Title: Exposures in nail salons to trace elements in nail polish from impurities or pigment ingredients - A pilot study.
Authors: Ceballos, Diana M; Young, Anna S; Allen, Joseph G; Specht, Aaron J; Nguyen, Vy T; Craig, Jessica A; Miller, Melissa; Webster, Thomas F
Published In Int J Hyg Environ Health, (2021 Mar)
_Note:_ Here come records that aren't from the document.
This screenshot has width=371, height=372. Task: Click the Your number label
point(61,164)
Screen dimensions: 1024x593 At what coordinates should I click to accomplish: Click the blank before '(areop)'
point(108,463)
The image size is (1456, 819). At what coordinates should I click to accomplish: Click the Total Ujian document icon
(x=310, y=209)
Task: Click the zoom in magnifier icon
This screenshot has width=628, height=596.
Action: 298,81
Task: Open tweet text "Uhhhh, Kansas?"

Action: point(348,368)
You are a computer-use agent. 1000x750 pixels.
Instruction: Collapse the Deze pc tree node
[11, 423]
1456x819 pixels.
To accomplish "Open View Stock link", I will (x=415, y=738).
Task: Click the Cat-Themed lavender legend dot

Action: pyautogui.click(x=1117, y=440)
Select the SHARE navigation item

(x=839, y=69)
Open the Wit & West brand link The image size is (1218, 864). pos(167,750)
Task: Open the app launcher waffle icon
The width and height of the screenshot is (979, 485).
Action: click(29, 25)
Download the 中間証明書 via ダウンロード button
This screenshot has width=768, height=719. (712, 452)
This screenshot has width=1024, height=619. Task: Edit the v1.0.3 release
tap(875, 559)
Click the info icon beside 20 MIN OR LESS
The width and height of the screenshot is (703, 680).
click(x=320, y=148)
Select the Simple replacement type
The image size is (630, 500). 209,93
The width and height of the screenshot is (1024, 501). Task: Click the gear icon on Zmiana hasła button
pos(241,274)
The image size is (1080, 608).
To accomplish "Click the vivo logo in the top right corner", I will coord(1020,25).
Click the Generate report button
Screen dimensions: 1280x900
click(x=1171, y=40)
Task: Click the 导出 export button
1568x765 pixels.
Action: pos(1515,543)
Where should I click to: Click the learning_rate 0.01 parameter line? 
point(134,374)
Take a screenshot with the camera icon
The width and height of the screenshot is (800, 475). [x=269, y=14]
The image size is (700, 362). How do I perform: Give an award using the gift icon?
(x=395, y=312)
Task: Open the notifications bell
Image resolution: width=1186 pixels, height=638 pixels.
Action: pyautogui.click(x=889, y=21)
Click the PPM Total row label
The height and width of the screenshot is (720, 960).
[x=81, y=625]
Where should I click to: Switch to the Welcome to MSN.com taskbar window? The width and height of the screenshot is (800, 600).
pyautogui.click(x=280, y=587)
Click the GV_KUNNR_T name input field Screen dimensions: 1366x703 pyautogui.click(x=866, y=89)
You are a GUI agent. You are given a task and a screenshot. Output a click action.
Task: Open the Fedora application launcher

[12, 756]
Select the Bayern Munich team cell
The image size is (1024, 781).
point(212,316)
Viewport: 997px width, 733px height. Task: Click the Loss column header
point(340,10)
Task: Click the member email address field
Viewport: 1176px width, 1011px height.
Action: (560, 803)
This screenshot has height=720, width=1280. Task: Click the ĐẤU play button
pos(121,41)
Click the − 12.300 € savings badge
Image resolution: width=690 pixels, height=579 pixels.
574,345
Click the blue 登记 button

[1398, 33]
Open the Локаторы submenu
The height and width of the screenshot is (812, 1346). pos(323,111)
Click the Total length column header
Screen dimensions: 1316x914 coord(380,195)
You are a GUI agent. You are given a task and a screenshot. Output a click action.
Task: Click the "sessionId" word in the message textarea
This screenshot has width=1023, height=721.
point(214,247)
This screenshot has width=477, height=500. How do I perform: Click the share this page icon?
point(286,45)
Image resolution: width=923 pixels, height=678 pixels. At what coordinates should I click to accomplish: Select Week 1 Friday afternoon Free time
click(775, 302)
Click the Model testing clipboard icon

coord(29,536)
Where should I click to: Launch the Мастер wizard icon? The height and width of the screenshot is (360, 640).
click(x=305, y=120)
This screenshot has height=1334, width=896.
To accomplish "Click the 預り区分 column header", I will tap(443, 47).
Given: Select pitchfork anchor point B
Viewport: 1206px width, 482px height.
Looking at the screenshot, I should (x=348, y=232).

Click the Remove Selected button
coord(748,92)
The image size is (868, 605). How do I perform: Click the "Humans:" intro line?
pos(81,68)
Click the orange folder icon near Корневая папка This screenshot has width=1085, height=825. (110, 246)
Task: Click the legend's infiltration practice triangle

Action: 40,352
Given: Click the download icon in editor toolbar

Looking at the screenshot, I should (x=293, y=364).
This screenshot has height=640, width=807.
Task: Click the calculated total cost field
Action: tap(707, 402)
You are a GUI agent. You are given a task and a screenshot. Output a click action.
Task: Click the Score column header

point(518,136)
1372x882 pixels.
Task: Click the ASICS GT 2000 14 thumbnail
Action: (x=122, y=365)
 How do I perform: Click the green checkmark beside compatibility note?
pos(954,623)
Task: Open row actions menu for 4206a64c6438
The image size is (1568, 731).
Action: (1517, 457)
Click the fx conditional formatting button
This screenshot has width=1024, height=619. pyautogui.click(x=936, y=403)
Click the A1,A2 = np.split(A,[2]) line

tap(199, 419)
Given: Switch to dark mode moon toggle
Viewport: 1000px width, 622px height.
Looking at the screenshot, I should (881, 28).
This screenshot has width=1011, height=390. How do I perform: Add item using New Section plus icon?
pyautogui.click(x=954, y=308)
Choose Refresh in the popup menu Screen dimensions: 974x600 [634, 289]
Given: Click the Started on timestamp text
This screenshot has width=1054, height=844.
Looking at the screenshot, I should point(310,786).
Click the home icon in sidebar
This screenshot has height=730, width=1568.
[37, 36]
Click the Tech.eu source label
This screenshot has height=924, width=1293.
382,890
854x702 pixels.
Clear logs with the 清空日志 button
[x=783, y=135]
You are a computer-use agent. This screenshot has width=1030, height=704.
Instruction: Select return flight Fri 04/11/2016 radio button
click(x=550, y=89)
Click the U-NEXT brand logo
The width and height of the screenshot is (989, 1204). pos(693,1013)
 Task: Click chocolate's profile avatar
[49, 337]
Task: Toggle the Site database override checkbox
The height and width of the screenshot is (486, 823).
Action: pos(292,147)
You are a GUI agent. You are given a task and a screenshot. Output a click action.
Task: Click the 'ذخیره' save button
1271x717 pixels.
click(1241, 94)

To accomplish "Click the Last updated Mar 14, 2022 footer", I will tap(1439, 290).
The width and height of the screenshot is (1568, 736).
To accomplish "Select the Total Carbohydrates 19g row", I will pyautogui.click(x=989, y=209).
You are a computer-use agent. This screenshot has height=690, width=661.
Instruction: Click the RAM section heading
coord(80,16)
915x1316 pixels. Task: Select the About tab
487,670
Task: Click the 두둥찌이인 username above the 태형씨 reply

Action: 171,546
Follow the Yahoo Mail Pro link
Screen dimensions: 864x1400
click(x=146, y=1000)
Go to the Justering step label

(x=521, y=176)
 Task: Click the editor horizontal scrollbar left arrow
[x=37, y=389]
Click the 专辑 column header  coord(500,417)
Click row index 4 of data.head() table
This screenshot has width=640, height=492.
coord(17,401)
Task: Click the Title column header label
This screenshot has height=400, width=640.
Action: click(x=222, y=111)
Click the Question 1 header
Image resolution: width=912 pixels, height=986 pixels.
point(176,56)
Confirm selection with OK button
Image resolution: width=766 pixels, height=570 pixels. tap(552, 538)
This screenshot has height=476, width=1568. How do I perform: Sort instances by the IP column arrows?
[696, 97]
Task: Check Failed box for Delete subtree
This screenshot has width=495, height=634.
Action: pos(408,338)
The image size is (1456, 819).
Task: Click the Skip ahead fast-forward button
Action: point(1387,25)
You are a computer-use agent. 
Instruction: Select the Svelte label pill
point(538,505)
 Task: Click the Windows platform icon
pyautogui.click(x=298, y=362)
Abstract: Nail polishes have evolved considerably. Toxic elements, such as lead, have been found in nail polish, and it is unclear if new finishes using metallic effect pigments may be contributing to metals exposure in nail technicians. We characterized concentrations of trace elements in 40 nail polishes, 9 technicians' urine, and 20 technicians' toenail clippings from 8 nail salons in the Boston area in 2017. We also collected 24 salon surface wipes from 3 of the salons. Antimony was not disclosed as a nail polish ingredient, yet concentrations (<15 μg/g) were above existing cosmetics guidelines (0.5 μg/g) in five (13%) of the samples. Aluminum (<11,450 μg/g), barium (<11,250 μg/g), iron (<3,270 μg/g), and magnesium (<2375 μg/g) were disclosed as ingredients and were also found on salon surfaces where nail polish was stored or used. Heavy metal impurities in nail polish were not detected for cadmium. Lead and nickel were found at low concentrations (<0.40 μg/g lead, <0.67 μg/g nickel). Tin (p = 0.003) concentrations were higher in nail polish with finishes compared to without. Barium and strontium (both p = 0.0001) concentrations were higher for red nail polishes compared to all other colors. Of those elements in nail polish and salon surfaces, aluminum and iron were detected in toenails, manganese was detected in urine and toenails, and barium was detected in urine at comparable levels to the general population. Besides preventable antimony levels in nail polish, individual metals in nail polish did not appear to be from impurities but mainly from colorants (i.e., pigments) and not major contributors to nail technician exposure. It is unclear if low-level chronic metals mixtures in nail salons are of health concern.